[[ Data for this exercise, beginning ]]
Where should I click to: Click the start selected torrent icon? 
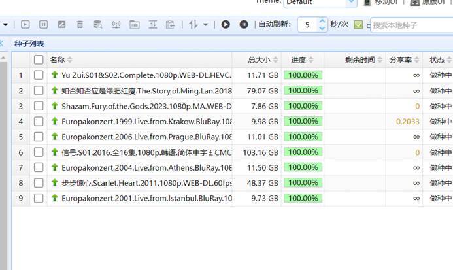[x=25, y=25]
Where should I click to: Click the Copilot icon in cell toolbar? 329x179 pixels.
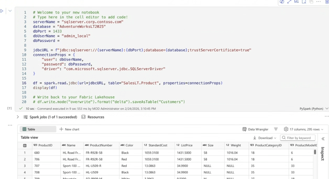pyautogui.click(x=282, y=2)
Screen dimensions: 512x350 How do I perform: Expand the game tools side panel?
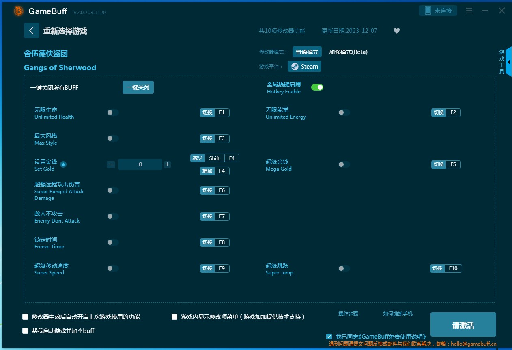508,62
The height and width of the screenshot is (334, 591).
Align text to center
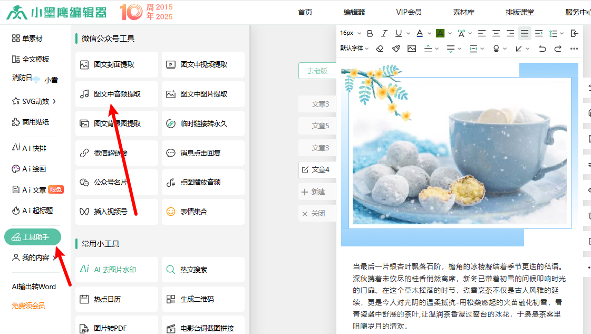coord(496,33)
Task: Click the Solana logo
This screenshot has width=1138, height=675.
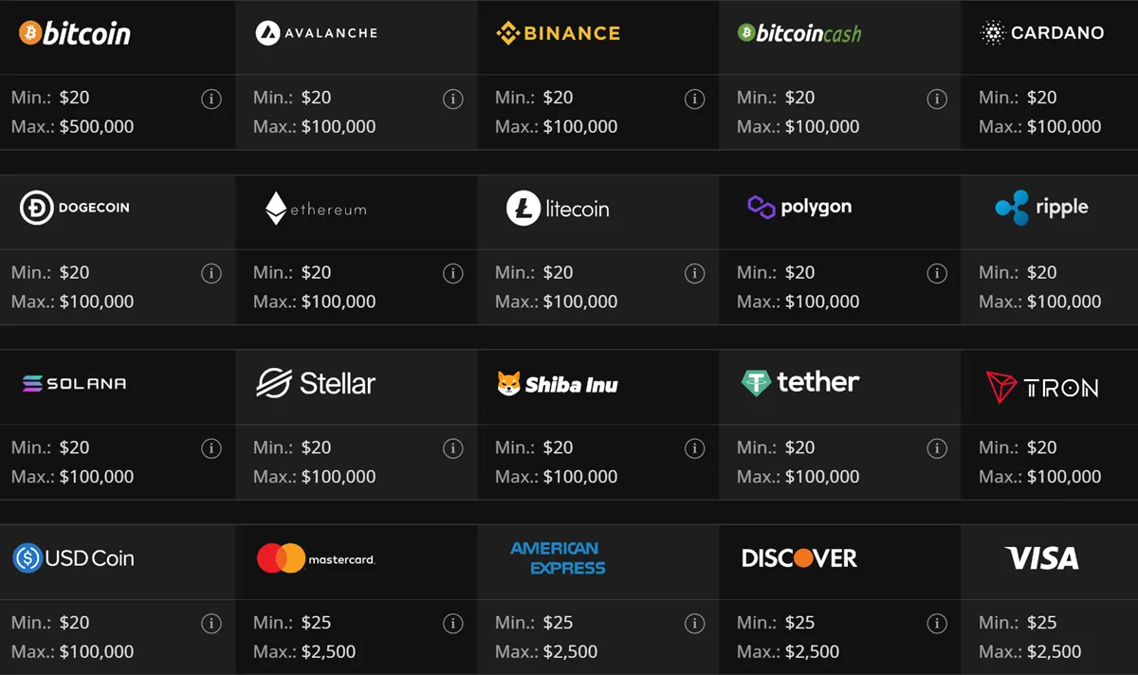Action: (73, 383)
[[ Data for this exercise, end ]]
Work request
Without including a single picture, restate all of the data word for word.

Response for this exercise
Where should I click to: Click the start selected torrent icon? 
[x=25, y=25]
Where should I click to: Click the Copilot icon in cell toolbar? 329x179 pixels.
pyautogui.click(x=282, y=2)
Screen dimensions: 512x350 How do I perform: Expand the game tools side panel?
508,62
The height and width of the screenshot is (334, 591).
Align text to center
coord(496,33)
Task: Click the Solana logo
This screenshot has width=1138, height=675.
Action: (73, 383)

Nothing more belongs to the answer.